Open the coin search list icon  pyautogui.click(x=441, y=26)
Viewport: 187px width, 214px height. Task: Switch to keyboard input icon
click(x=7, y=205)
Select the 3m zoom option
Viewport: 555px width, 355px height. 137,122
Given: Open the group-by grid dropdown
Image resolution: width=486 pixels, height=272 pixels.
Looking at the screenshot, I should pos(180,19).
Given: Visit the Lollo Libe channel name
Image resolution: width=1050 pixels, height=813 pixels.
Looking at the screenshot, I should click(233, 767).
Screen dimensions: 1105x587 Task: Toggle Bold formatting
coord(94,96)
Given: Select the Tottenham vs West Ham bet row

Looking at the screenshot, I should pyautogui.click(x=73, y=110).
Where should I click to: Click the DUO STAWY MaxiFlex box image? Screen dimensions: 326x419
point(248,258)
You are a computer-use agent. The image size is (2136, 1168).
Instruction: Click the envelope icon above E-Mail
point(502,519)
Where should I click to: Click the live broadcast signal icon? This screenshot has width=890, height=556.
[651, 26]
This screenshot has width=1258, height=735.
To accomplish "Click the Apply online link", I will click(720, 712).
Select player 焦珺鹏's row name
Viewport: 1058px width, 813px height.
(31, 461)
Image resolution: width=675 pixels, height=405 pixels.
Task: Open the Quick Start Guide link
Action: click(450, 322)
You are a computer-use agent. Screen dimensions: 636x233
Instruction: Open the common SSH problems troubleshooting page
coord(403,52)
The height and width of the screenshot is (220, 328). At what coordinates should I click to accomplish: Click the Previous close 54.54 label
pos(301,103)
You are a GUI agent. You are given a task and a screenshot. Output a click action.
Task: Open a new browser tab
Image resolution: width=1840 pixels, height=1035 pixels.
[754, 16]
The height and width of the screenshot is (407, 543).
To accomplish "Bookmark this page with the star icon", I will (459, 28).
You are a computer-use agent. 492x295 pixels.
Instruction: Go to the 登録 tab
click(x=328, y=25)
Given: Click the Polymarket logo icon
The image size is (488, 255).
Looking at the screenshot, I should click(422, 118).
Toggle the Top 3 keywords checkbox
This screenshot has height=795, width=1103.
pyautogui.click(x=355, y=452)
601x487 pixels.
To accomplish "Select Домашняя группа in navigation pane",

**What is being asked:**
Return every line of the items above that contains the string "Instruction". Matching is case-sensitive.

**Reply:**
Instruction: Click the envelope icon above E-Mail
Instruction: Open the common SSH problems troubleshooting page
Instruction: Go to the 登録 tab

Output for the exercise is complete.